Warning: I’m going to be doing some math now.

The better seeds are all fairly significant favorites in those first round matchups, with roughly a 60% chance of winning each game as measured by KRACH (thanks to CHN’s Mike McMahon for that). We’re going to round all of the odds to exactly 60% for the sake of simplicity. A 60% chance of winning each game gives the higher seeds about a 65% chance of winning the series overall. (The higher seed has a 60% chance of winning each game and has to win twice in three games, which resolves to 3*(0.6^3), or a 64.8% chance the higher seed wins the series.) The chances that all three higher seeds win is therefore .648^3 or 27%. So basically, there’s a 73% chance somebody will get upset. That’s why they play the games, folks.

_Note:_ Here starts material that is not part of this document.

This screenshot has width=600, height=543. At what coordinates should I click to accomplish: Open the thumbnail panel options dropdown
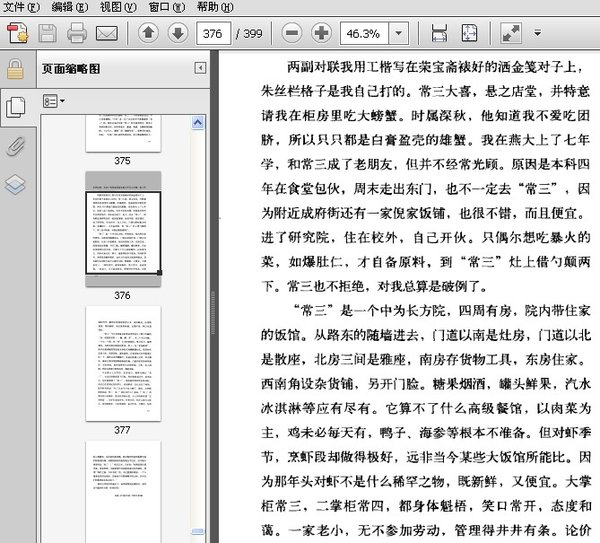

From an NU perspective, the results of the first round games could mean a few things for the second round.

If both Maine and Lowell win, NU will face Lowell.

If both Maine and Lowell lose, NU will face Merrimack.

If one of Maine or Lowell loses, NU will face the UMass/Vermont winner.

We can calculate the odds of these things!

(Note: the opposite of the 64.8% chance of the higher seed winning is the 35.2% chance of the lower seed winning, which is where .352 comes from.)

NU has a .648^2 = 42% chance of facing Lowell.

NU has a .352^2 = 12.4% chance of facing Merrimack.

NU has a .648*.352*2 = 45.6% chance of facing Vermont/UMass.

Splitting the last odds based on UMass having a 60% chance of winning, we have

NU has a .456*.6 = 27.4% chance of playing UMass.

NU has a .456*.4 = 18.2% chance of playing Vermont.

 

So now that I’m done confusing you, what does this mean?

The #2 seed NU has the best chance of playing #7 seed Lowell, which should be a surprise to nobody, since 2 vs. 7 would be the natural matchup in an 8-team tournament. That happens about 42% of the time.

The UMass/Vermont matchup is probably the matchup to watch if you have nothing else to do this weekend, because although there’s a lower chance of facing either team individually, there’s a 45.6% chance that NU will face whoever wins that series, better than their chances of facing Lowell. And let’s be honest, it’ll probably be better hockey than paying to see Lowell run Merrimack over. (Yes, I’m aware that if we’re being technical, there’s a 54% chance NU faces the Lowell/Merrimack winner, just go with it.)

The UNH/Maine matchup is probably the most intriguing one because of the rivalry, and while it will affect who NU plays, NU cannot play either team next round. So watch it if you want to see a Dick Umile team lose in the postseason one final, sad time.


So that’s it. Have fun with your bye week, and for the love of god, please don’t buy the overpriced Hockey East streaming package no matter how much you want hockey. They don’t deserve your money for their terrible and overpriced postseason production.